Живы, энергичны теперь только секты, которые именно в движении поставили себе задачу. Но то, к чему движется каждая из сект, в сущ­ности, содержится в сердцевине уже бездыханного организма. Все секты, протестантские, православные, католические, не имеют ничего нового и оригинального в себе сравнительно с той Церковью, которой они якобы противополагаются, а в сущности — от которой отделились не более, чем сук от ствола…


* * *

В обществах европейских еще надолго останутся так называемые «хри­стианские чувства»: как в доме, где жил человек, еще долго остается «дух его», строй его мысли и чувств, и даже заведенные им «порядки». Но это уже не цельный организм, хотя бы даже в степени «организма (системы) чувств». Христианство сохранится в европейской цивилизации долее всего в виде странствующих афоризмов, прекрасных изречений, велико­лепных практических и этических «максим» (= правил), и нет никаких причин, чтобы эти прекрасные выражения не исторгали у отдельных людей, и особенно в отдельные моменты их жизни, то тяжелые вздохи, то прекрасные слезы. Но это вовсе не то, что основа и фундамент жизни. Основою и фундаментом жизни европейского человечества давно уже служат: 1) экономика, 2) знания (науки). Но где же метафизика? мисти­цизм? — без которых не обходился ни один великий народ и ни одна великая эпоха.
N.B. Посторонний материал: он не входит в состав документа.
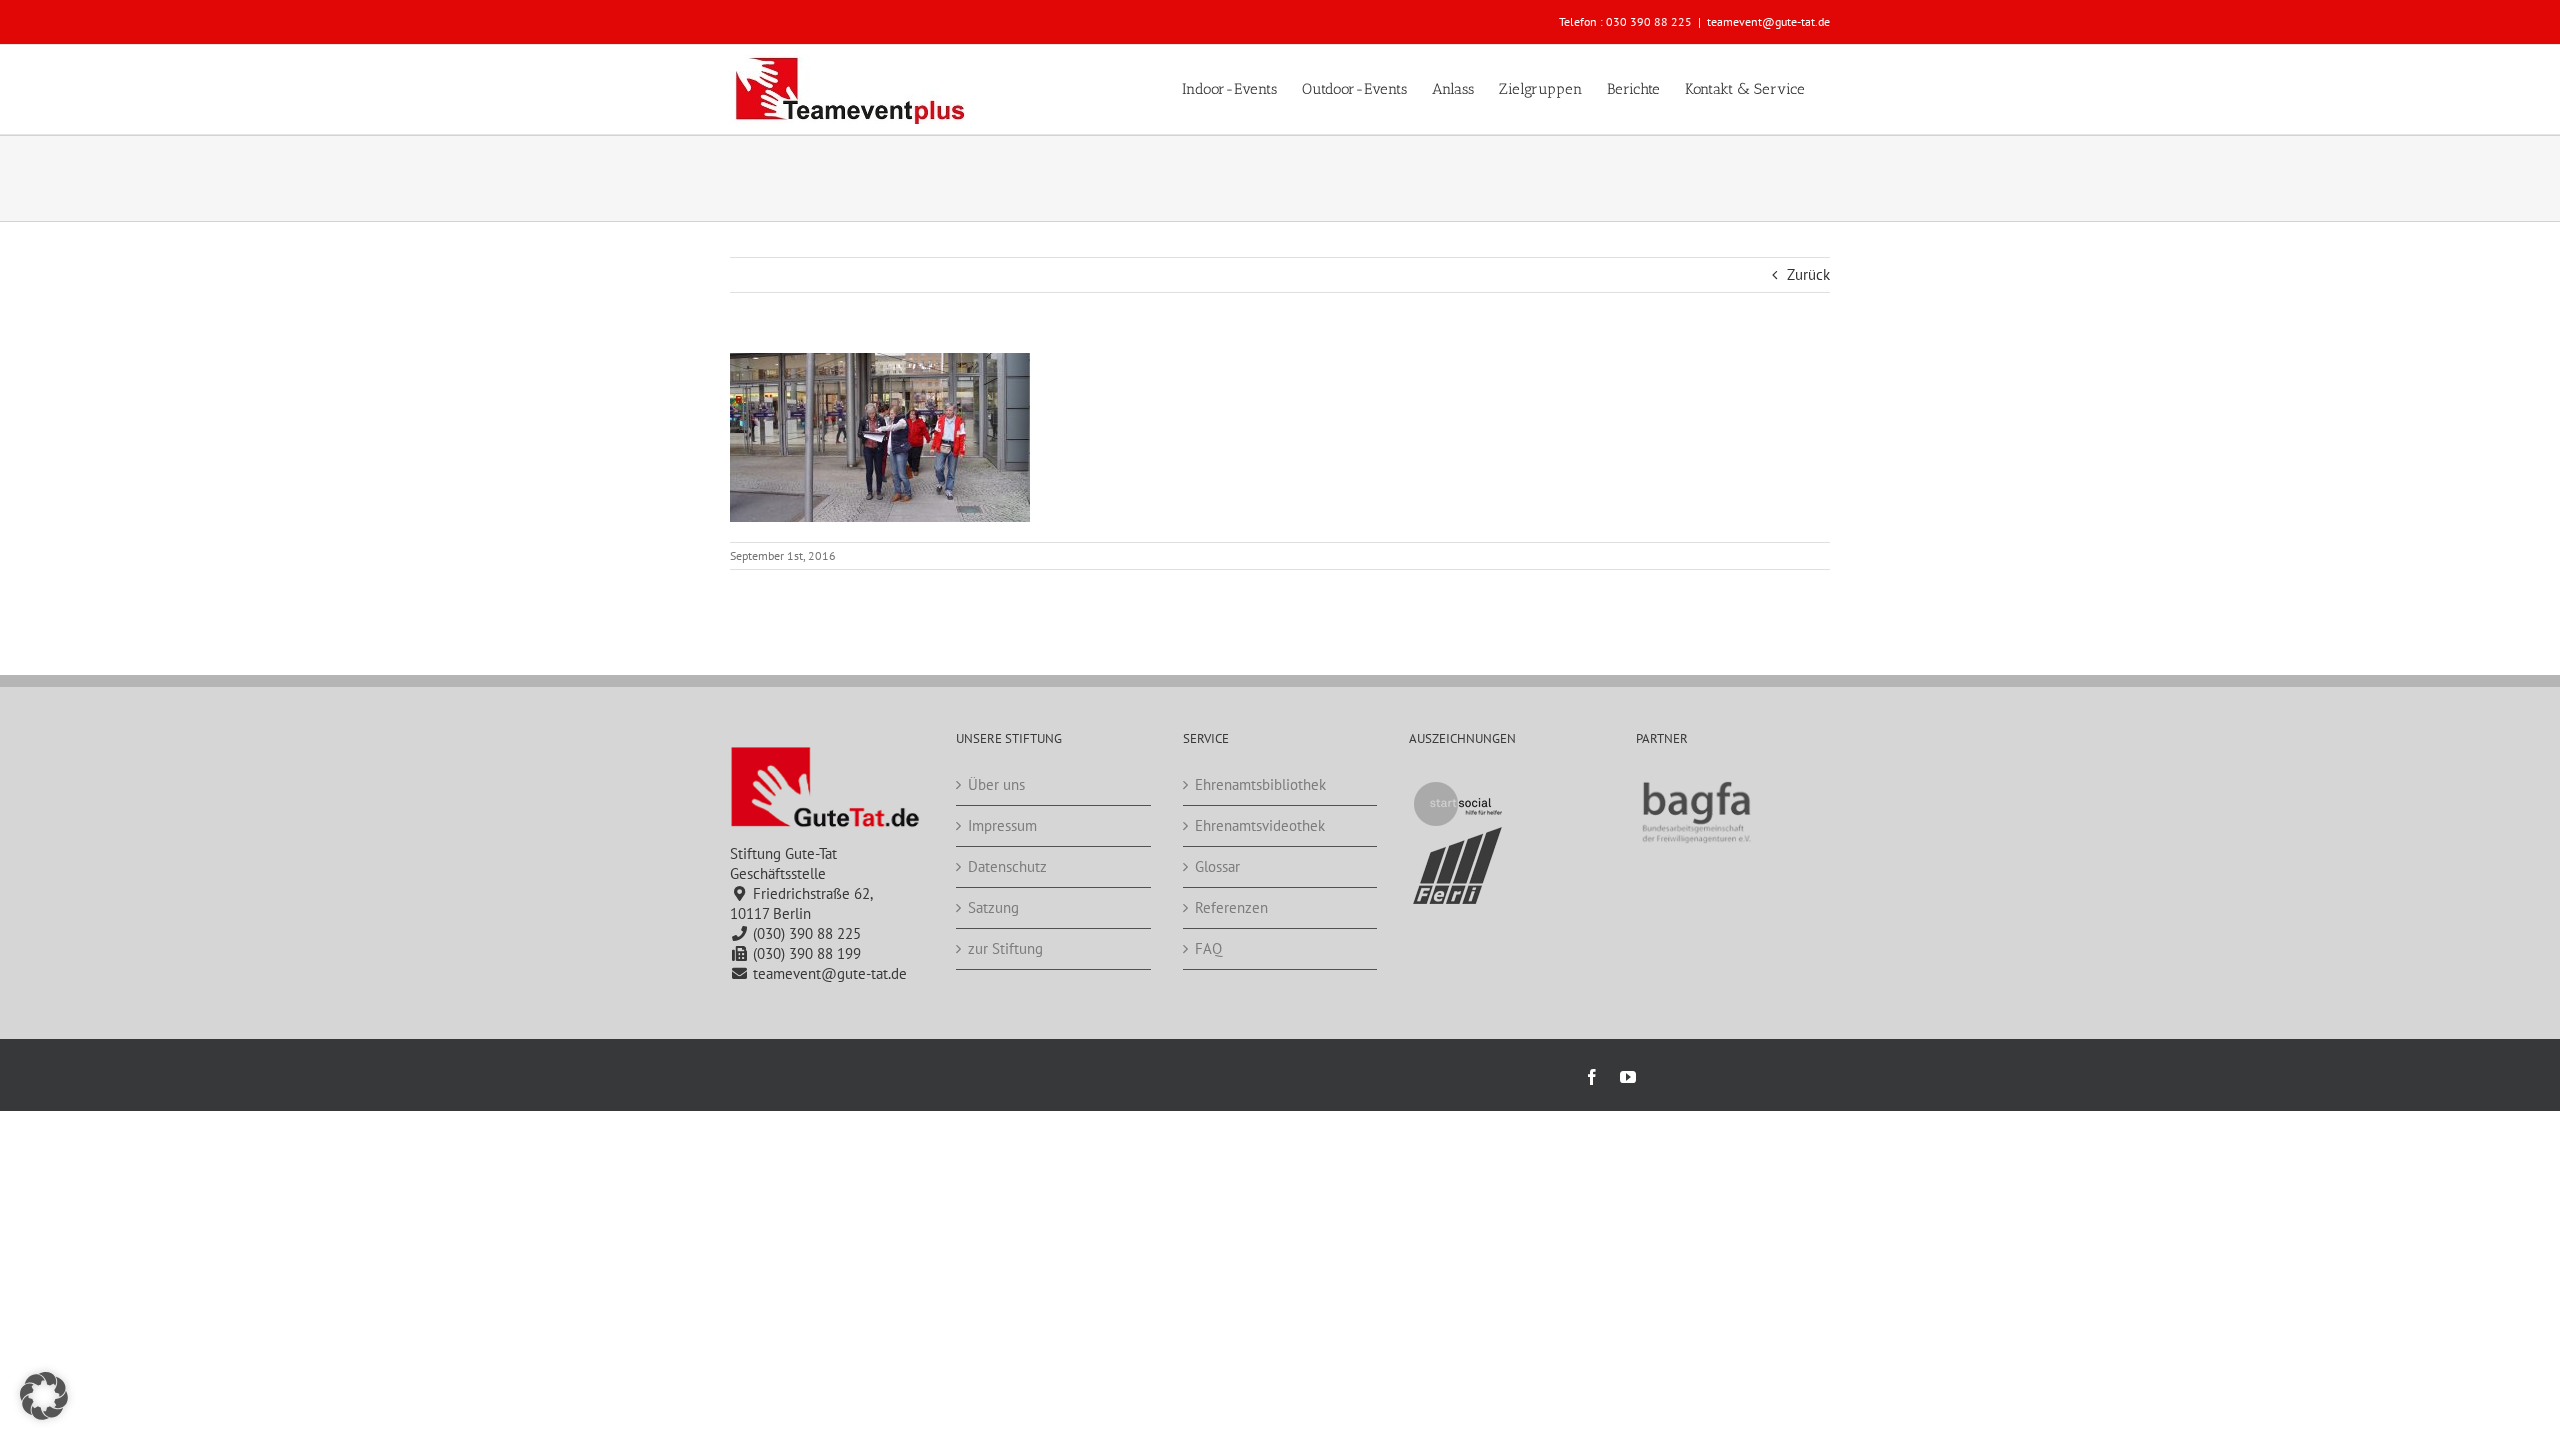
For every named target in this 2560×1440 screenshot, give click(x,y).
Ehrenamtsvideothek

Может быть, суждено европейскому человечеству выработать свою оригинальную метафизику и оригинальный мистицизм, который выра­зил бы отношение к Богу лица европейского, между тем как до сих пор европейцы, очевидно, пользовались собственно еврейскими формами отношения к Богу (Библия, апостол Павел). По всему вероятию, сюда войдет много, но совершенно переработанного и бесконечно углублен­ного, язычества — как в его эллино-римских элементах, так и особенно в германо-славянских элементах. Песни народные, эпос народный — они также хватают за сердце человека. Детские песни, колыбельные песни, бытовые песни — они мотивами своими, и тонами своими, и содержани­ем своим говорят иногда так же много, как песнопения Церквей. Но они подвижны, живы, прилипают к сердцу человека, свежи и разнообразны, как сама жизнь: и в этом отношении они выше литургий, слишком схематичных и общих и не отвечающих человеку на скорбь этого часа, на радость этого дня. Но это — только лирика. Спрашиваем еще раз: где же метафизика?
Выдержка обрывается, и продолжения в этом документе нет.